Why don't experienced developers hurry to switch to the hot new AI editors like Cursor
And what the companies which create developer tools should do to win them
As a senior EM in a B2B SaaS company, I sometimes talk with engineers about their work experience, different tool usage etc. As a big fan of AI assistants and especially Cursor, I always ask those who don’t use these much why they don’t want to use the tools that should help them in their daily work.
I see the following reasons for the slower AI tools adoption among some people.
Note: we work on the successful and mature product, the team consists of good experienced engineers who know their craft and our stack/services/etc very well. I can imagine that in a company that creates something from scratch, or works in a more dynamic and unstable environment, as well as with less experienced people, the situation will be different.

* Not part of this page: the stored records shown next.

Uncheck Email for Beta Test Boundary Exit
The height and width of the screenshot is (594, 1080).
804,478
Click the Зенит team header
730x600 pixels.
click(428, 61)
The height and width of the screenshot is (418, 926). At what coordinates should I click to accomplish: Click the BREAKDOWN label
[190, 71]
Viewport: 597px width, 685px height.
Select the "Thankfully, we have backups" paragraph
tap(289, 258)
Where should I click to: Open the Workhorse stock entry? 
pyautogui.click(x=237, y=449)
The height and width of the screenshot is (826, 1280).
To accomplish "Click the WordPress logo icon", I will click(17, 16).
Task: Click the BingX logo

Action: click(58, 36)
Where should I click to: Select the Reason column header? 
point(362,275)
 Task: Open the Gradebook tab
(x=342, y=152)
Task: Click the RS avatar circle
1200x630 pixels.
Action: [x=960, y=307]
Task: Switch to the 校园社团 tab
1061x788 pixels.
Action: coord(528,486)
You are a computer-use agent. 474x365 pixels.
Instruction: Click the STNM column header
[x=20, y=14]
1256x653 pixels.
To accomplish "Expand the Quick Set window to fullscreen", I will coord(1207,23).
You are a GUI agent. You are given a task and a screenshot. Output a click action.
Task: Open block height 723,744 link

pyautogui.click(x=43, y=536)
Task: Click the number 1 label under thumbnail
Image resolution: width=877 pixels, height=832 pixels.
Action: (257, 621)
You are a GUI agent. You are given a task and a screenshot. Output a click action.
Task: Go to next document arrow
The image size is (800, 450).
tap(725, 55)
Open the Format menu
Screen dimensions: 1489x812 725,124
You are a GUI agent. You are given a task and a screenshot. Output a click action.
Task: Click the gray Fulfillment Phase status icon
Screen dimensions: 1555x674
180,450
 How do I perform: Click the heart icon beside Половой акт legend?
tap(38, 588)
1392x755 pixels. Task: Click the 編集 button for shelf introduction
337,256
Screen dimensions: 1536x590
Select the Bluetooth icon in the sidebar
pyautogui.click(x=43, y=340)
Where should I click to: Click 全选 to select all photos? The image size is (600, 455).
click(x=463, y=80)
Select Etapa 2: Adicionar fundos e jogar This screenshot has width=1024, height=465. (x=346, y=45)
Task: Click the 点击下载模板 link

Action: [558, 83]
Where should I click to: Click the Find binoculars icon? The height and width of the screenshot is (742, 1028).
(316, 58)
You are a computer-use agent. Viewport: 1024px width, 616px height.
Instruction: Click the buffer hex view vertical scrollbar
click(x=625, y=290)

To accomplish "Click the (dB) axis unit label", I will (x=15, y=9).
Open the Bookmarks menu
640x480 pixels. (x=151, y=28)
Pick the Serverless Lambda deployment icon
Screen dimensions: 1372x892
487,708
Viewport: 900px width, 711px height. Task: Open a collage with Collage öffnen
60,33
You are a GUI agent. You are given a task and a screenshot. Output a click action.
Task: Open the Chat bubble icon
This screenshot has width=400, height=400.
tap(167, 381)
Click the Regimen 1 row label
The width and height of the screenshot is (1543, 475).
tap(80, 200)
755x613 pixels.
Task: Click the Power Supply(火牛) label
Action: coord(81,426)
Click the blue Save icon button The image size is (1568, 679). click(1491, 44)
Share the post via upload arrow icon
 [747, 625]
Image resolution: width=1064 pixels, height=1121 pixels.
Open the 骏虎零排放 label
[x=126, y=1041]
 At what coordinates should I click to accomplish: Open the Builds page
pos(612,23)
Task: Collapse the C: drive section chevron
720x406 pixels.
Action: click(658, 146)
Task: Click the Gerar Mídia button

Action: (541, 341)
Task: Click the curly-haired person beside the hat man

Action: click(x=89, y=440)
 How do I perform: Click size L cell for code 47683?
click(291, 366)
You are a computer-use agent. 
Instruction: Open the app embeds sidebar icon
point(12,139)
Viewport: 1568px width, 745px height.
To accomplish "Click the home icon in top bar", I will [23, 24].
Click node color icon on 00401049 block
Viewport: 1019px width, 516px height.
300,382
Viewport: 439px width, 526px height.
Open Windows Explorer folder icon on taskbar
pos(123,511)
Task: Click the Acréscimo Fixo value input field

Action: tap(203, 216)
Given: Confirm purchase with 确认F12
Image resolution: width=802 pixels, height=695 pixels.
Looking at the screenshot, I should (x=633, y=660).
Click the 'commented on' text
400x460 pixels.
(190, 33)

Initial experience with early versions of AI assistants was subpar. The lack of context and «knowledge» about the coding style, the particular language version and design approaches led to incorrect coding suggestions happening way too frequent. So people preferred to just write code like they always did only asking ChatGPT some specific questions.
Experienced engineers are very good at what they do. They don’t need help with defining a UI layout or writing some DB access code and business logic. The tasks where any (even basic) AI assistant is good is just not useful for them.
Experienced engineers got used to their existing IDEs, they know all the key shortcuts and efficiently use everything. So trying another workflow, or even different IDE (i.e. Cursor instead of IntelliJ IDEA or Rider) causes a significant inconvenience and initial performance hit.
Good engineers actually love their work (or most parts of it:)). So where I, as a non-programmer, am happy that Cursor wrote that JSON parsing function for me, they actually prefer to write it themselves! Because that’s what makes their work pleasant and gives satisfaction. They might use the AI to help with writing tests here though (as it’s less fun part of work).
Telling the AI what to do seems not as simple and straightforward as just writing code yourself if you’re good at it. This is very close to the p.4, but still slightly different. And this point can explain the fact that many indie hackers or managers (including me:)) are so excited with AI-assisted programming and many programmers are more skeptical.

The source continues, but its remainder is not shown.